In this item, Ferentz is talking as though the no-huddle angle is here to stay.
“The good thing is that it helped our defense, first and foremost. They’re going to face a lot of it. And it forced our guys offensively to concentrate more. The other part in the back of my mind, as we move into the season, is we can dictate how much or how little we use it. But if we don’t continue to invest time in it, it’s hard to say, ‘OK, Week 4, we’re going to use no huddle this week.’ At least now we can pull back. But we can’t go in the other direction. It’s kind of like getting hurt, I guess.”
You can read the rest of the item at the link above.
The part I bolded is why I remain skeptical as to Ferentz turning the keys of the offense and these sorts of decisions ENTIRELY over to Greg Davis…
The fact that Iowa spent so much time on the no huddle in the spring was a surprise, because there are only so many practices you get in the spring and this program needed a lot of work. They didn’t have bowl prep, which would have been very big for three inexperienced quarterbacks Iowa had on campus back in December. Iowa didn’t get that yet they committed so much time to the no-huddle.

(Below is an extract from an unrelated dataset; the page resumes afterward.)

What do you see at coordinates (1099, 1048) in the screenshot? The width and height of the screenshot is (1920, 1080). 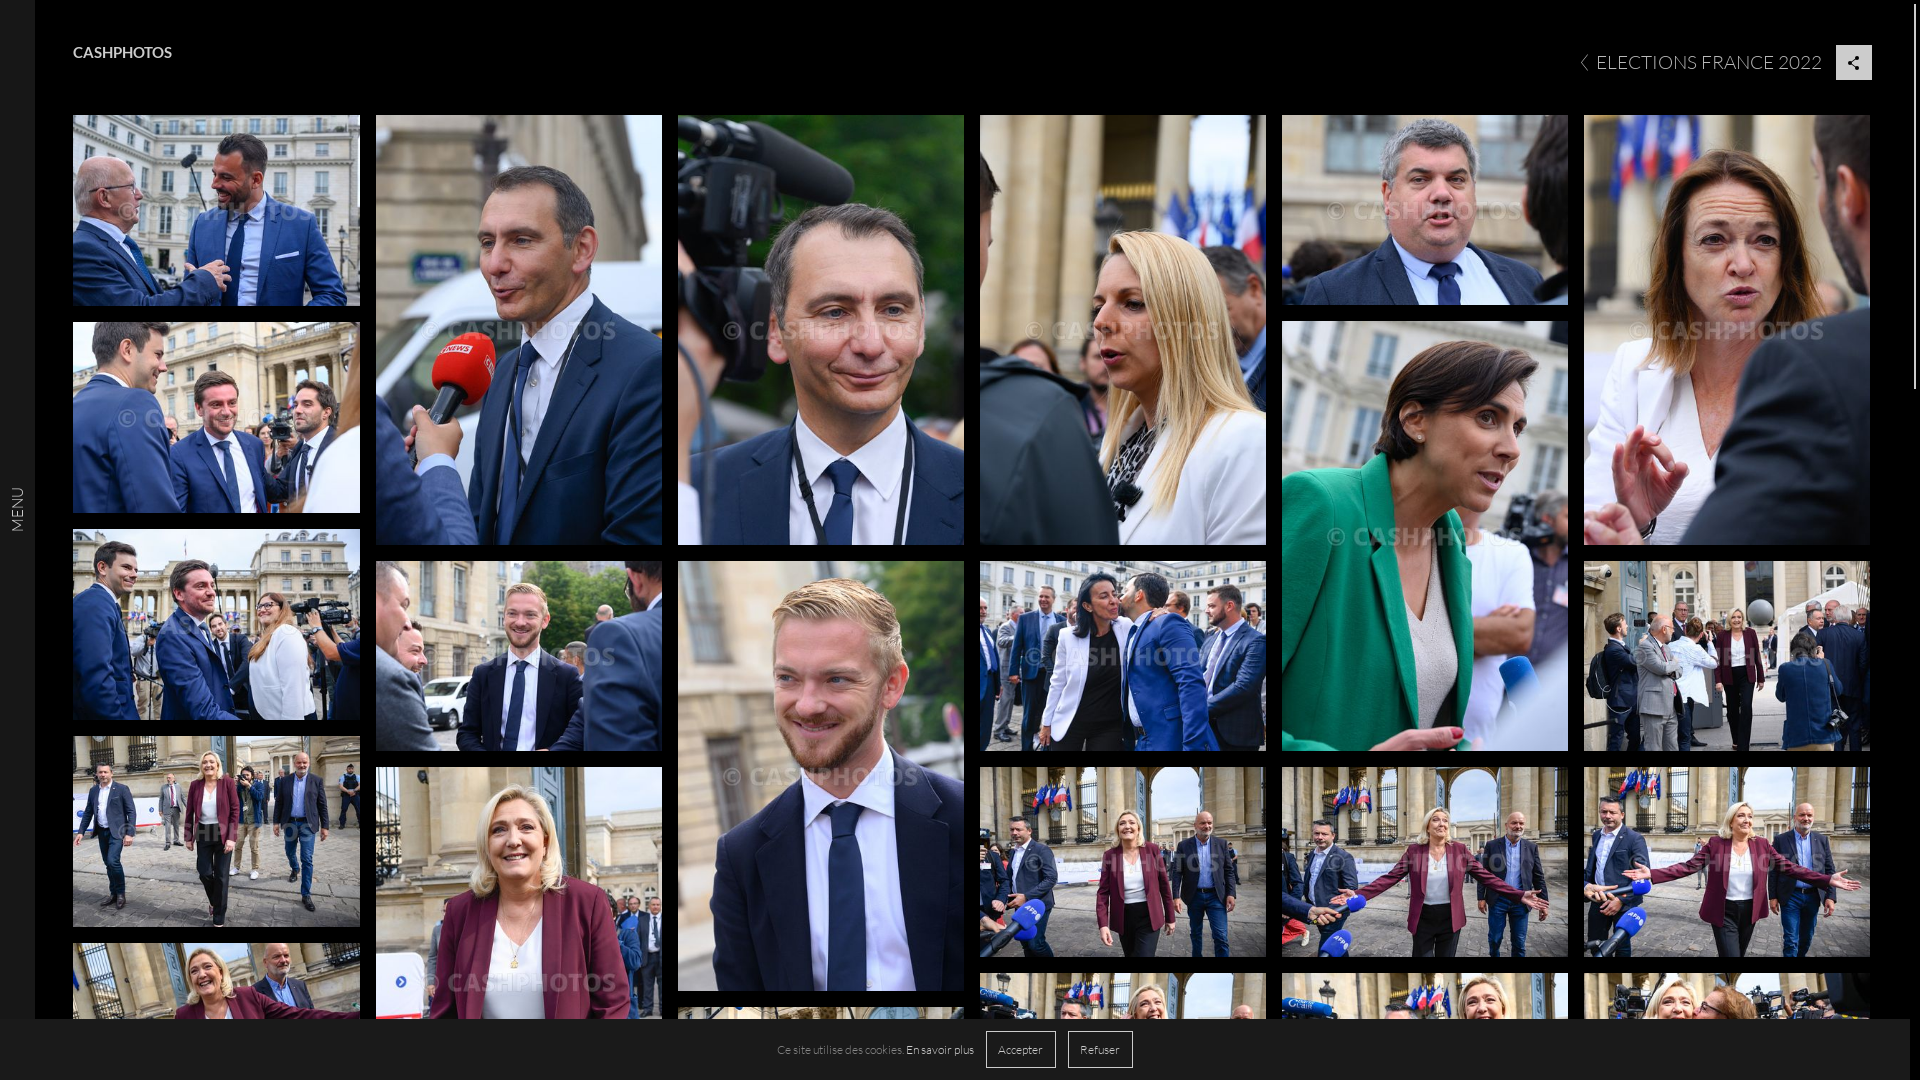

I expect them to use it more than they did a year ago, but I have a hard time believing that they are going to use it every series. Then again, just because a team doesn’t huddle doesn’t mean they are running plays rapid fire. When you don’t huddle and go ‘check with me’, you still have some control over the type of defensive alignment your opponent can play and how liberally they can or cannot substitute. It’s tough to sub in nickel or dime personnel when a team is going no huddle and up tempo.
While Ferentz mentioned the positives for the defense up above, I am reminded of something he said years ago about the no-huddle and up tempo offenses; you can punt pretty quickly, too. Your defense can be put back on the field in short order without rest and that causes some problems.
Those things are true and Ferentz may feel there is a time and a place for the no-huddle (up tempo) and a time and a place for slowing things down.
Just don’t confuse not huddling with having to be up-tempo…the two don’t have to go together hand in hand. A lot of programs have ditched the classic ‘huddle up’ look and gone no-huddle check-with-me set ups. That’s something I think Iowa should embrace nearly full time, even if they don’t go Ludicrous Speed all of the time.
One final thought on this; the majority of high school quarterbacks are playing no-huddle, shotgun style of offenses these days. Traditional looking, pro-style offenses are a dying breed at the present time. I’d wager fewer than 20 percent of FBS & FCS teams use them at the present. Alabama is one of them and they are certainly winning at a big time clip playing Old Man Football. Yet they have personnel advantages other programs just don’t have.
Regardless, it’s good to see that Ferentz is embracing some change. He’s not the kind of guy who is going to change for the sake of just changing; he’ll only do it if he sees a benefit and he clearly saw some benefit if he allowed so much of spring football to be devoted to the no-huddle.